§ **WHAT TO WORK ON**:
Search the data for the word "agent" and copy every line that contains it.

--- SUPPLIED MATERIAL Enclosed Below ---

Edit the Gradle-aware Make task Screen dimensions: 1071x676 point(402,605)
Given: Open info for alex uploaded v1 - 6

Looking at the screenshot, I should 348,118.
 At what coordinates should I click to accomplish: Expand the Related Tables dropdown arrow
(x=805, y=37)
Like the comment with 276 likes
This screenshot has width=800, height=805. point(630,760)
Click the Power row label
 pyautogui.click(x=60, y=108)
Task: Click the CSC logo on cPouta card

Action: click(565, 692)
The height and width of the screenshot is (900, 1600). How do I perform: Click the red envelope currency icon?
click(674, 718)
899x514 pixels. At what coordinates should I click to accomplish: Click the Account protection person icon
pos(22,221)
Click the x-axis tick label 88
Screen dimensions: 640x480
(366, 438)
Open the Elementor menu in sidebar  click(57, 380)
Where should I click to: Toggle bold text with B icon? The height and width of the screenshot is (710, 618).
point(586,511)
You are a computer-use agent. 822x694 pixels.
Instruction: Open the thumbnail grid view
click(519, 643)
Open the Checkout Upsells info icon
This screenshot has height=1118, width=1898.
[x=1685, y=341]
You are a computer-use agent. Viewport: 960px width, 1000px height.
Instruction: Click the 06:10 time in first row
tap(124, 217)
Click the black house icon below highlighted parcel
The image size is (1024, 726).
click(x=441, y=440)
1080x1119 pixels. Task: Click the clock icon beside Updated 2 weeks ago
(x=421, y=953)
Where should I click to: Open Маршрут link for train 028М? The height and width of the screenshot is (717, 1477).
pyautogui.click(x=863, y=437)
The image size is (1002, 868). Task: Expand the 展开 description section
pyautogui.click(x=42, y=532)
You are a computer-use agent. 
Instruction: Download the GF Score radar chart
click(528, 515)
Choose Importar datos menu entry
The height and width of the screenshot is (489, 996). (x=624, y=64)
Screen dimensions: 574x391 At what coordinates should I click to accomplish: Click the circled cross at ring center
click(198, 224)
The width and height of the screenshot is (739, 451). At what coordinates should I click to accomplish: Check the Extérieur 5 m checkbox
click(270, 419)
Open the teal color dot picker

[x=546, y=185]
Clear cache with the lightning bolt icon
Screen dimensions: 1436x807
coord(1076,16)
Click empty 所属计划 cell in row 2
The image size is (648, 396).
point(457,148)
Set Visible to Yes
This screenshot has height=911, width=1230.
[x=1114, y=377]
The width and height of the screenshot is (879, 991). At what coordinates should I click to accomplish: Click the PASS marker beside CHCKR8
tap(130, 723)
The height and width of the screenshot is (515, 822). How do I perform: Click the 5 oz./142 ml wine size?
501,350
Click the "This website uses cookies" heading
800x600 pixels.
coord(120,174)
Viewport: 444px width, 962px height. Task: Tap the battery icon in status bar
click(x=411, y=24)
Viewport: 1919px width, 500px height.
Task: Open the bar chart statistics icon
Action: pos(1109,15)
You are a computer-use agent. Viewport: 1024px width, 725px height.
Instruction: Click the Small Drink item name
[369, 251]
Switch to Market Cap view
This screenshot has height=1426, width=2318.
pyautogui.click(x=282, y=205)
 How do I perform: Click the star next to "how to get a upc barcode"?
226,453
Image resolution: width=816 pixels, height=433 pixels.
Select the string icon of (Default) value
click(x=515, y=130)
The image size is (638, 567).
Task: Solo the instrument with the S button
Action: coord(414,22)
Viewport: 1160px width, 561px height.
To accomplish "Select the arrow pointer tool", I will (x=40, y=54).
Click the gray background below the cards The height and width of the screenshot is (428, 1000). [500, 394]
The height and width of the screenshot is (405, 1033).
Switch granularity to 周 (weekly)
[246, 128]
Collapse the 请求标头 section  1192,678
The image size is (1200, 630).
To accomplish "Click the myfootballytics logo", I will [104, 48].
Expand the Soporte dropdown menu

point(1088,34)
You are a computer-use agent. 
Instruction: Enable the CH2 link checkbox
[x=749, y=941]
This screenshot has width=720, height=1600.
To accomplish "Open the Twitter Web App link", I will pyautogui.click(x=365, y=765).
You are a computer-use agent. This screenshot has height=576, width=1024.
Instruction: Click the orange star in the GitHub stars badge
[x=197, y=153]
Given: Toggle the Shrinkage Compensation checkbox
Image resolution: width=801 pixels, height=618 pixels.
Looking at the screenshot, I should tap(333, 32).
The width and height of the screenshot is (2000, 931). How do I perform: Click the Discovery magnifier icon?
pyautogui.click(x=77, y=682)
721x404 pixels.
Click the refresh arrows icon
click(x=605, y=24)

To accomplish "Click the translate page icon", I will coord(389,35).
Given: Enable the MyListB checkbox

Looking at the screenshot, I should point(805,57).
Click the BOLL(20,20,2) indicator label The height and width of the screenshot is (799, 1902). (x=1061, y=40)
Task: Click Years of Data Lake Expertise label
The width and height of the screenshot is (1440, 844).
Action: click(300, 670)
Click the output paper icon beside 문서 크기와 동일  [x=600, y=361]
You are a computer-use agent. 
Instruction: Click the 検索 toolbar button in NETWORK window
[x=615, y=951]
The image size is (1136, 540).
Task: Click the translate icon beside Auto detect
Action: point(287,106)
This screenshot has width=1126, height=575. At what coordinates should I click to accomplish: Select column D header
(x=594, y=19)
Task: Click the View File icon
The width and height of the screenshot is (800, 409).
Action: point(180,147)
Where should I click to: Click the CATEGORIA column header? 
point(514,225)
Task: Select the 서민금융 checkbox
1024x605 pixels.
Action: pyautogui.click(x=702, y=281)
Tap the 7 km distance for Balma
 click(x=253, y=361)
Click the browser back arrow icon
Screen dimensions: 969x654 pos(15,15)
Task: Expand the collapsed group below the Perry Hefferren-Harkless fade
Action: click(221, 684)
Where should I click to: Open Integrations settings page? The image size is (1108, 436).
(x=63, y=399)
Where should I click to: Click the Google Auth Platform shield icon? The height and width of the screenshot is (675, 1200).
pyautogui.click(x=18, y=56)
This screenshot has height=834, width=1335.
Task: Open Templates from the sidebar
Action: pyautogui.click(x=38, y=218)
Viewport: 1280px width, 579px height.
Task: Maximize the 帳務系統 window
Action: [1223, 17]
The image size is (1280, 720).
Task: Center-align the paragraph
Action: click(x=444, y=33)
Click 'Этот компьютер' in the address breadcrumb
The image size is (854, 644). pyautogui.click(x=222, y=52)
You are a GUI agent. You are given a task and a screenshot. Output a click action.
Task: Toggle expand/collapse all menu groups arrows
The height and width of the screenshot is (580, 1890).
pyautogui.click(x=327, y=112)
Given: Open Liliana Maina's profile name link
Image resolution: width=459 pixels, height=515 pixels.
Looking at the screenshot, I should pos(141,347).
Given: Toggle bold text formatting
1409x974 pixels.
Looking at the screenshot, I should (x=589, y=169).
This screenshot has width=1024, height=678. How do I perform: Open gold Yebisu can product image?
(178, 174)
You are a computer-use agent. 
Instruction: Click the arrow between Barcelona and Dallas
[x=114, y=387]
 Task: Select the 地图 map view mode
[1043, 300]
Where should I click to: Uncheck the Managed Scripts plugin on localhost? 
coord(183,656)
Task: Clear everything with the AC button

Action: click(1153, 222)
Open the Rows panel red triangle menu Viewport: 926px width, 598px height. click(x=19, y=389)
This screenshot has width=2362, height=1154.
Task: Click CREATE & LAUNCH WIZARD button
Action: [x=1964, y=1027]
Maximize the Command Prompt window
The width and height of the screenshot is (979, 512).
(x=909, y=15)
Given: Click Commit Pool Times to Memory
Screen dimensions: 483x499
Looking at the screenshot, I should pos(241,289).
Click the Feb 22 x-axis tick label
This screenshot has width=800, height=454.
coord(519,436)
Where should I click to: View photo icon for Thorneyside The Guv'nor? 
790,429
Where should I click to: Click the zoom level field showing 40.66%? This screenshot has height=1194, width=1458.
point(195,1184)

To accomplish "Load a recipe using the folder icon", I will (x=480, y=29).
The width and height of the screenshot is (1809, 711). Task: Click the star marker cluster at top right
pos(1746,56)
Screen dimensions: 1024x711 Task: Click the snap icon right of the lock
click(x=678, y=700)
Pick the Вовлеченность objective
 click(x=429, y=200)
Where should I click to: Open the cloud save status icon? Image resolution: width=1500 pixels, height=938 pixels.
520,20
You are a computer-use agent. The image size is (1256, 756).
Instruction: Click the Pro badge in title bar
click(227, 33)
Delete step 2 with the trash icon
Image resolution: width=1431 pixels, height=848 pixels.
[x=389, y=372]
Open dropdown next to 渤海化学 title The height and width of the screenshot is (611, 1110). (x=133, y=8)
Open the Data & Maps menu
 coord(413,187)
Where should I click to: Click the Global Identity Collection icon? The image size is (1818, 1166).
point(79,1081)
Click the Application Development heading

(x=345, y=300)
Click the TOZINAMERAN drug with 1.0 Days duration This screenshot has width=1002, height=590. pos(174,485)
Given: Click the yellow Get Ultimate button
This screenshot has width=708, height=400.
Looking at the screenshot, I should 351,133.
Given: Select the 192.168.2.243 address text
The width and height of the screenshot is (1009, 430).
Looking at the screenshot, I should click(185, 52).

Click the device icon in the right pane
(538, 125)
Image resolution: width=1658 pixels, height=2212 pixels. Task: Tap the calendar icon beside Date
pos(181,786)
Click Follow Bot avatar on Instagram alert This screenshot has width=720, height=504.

--- End of Enclosed SUPPLIED MATERIAL ---

§ **ANSWER BELOW**:
You are a computer-use agent. 822x694 pixels.
You are a computer-use agent. Viewport: 960px width, 1000px height.
You are a computer-use agent. 
You are a computer-use agent. Viewport: 1024px width, 725px height.
You are a computer-use agent. 
You are a computer-use agent. This screenshot has height=576, width=1024.
You are a computer-use agent. 
You are a GUI agent. You are given a task and a screenshot. Output a click action.
You are a computer-use agent. 
You are a computer-use agent. The image size is (1256, 756).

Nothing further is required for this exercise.